Rupiah Tembus Rp17.820 per Dolar AS, Catat Penguatan Signifikan
JAKARTA – Rupiah menguat terhadap dolar AS pada perdagangan Senin (10/8/2026), menjadi salah satu mata uang Asia dengan penguatan terbesar di tengah pergerakan terbatas mata uang kawasan.
Data Reuters pukul 02.13 GMT atau 09.13 WIB menunjukkan rupiah berada di Rp17.820 per dolar AS, naik 0,36 persen dari penutupan sebelumnya di Rp17.885.
Penguatan rupiah tercatat paling besar dibandingkan mata uang Asia lain yang juga menguat.
Dolar Taiwan naik 0,18 persen, baht Thailand 0,09 persen, peso Filipina 0,07 persen, ringgit Malaysia 0,05 persen, dan dolar Singapura 0,10 persen.

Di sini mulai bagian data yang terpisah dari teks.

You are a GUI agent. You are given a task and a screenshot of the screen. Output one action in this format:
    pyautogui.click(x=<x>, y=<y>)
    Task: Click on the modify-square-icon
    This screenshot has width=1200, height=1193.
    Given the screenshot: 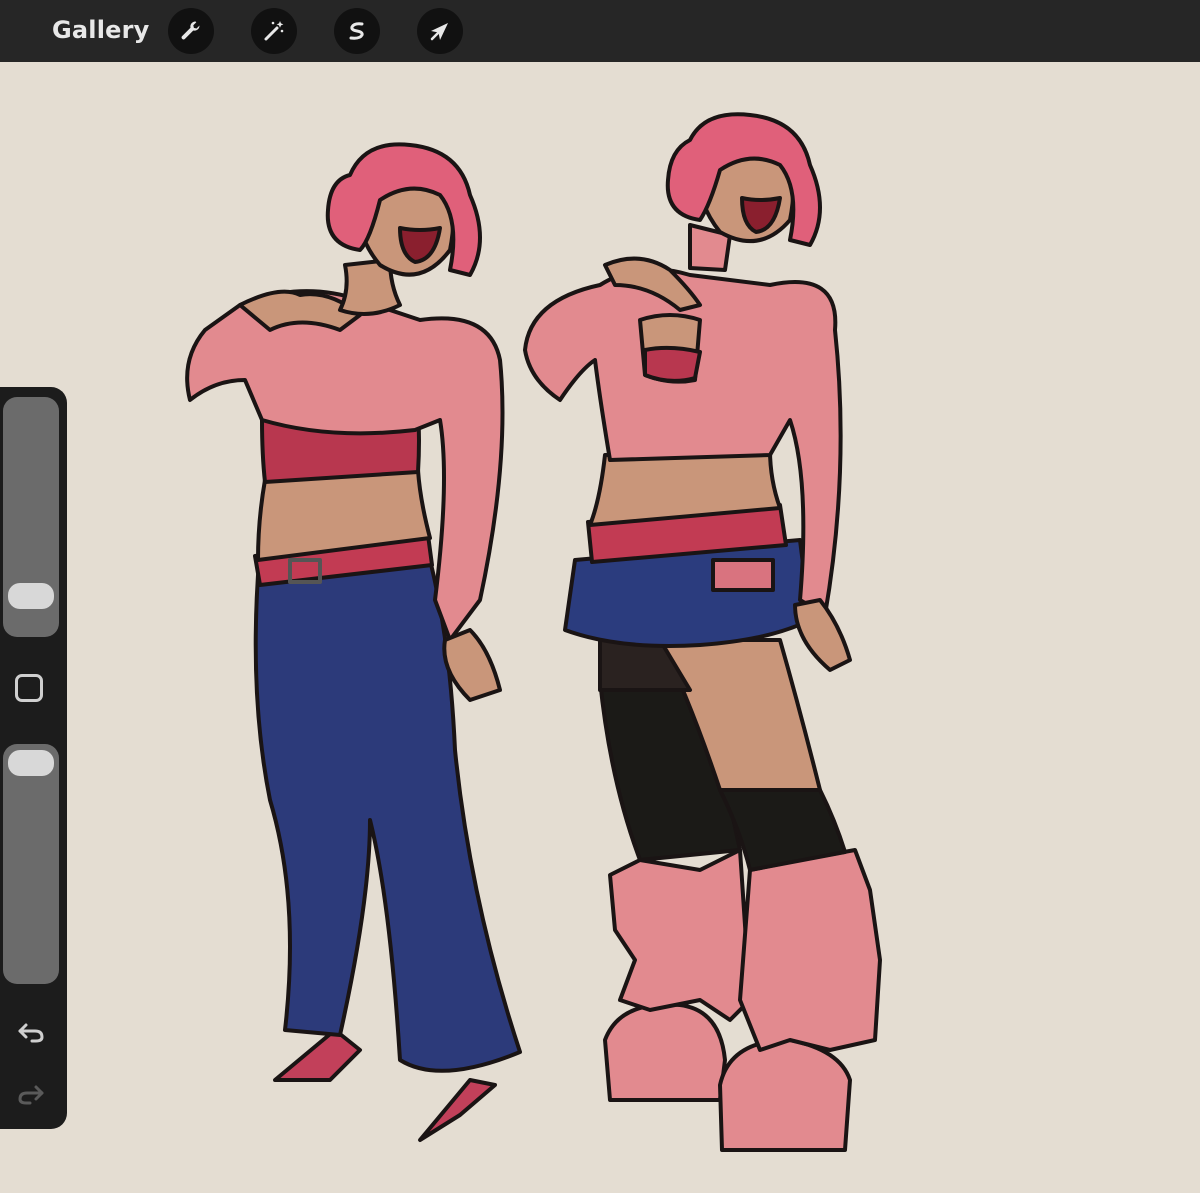 What is the action you would take?
    pyautogui.click(x=29, y=688)
    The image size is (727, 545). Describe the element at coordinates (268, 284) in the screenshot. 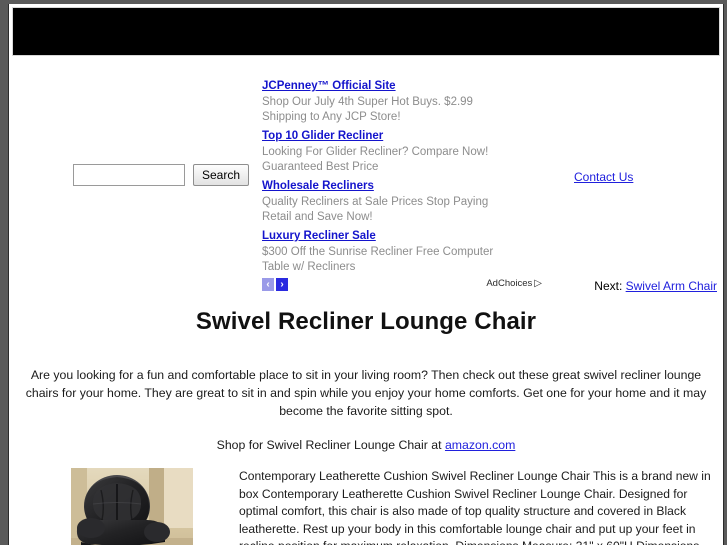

Sebaliknya, won Korea Selatan melemah 0,47 persen, yen Jepang turun 0,32 persen, yuan China melemah tipis 0,01 persen, sementara rupee India relatif stabil.
Meski menguat hari ini, sepanjang 2026 rupiah masih menjadi salah satu mata uang terlemah di kawasan. Dari Rp16.670 per dolar AS di akhir 2025, rupiah melemah 6,45 persen.
Pelemahan ini lebih dalam dibandingkan baht Thailand yang turun 4,70 persen, rupee India 5,61 persen, dan peso Filipina 3,26 persen.
Sebaliknya, beberapa mata uang Asia mencatat penguatan sejak awal tahun, seperti won Korea Selatan 1,65 persen, dolar Singapura 0,48 persen, dan yuan China 3,58 persen.
Penguatan rupiah hari ini menjadi sinyal positif di tengah tekanan sepanjang tahun, dengan pergerakan selanjutnya masih dipengaruhi arah dolar AS dan sentimen pasar global.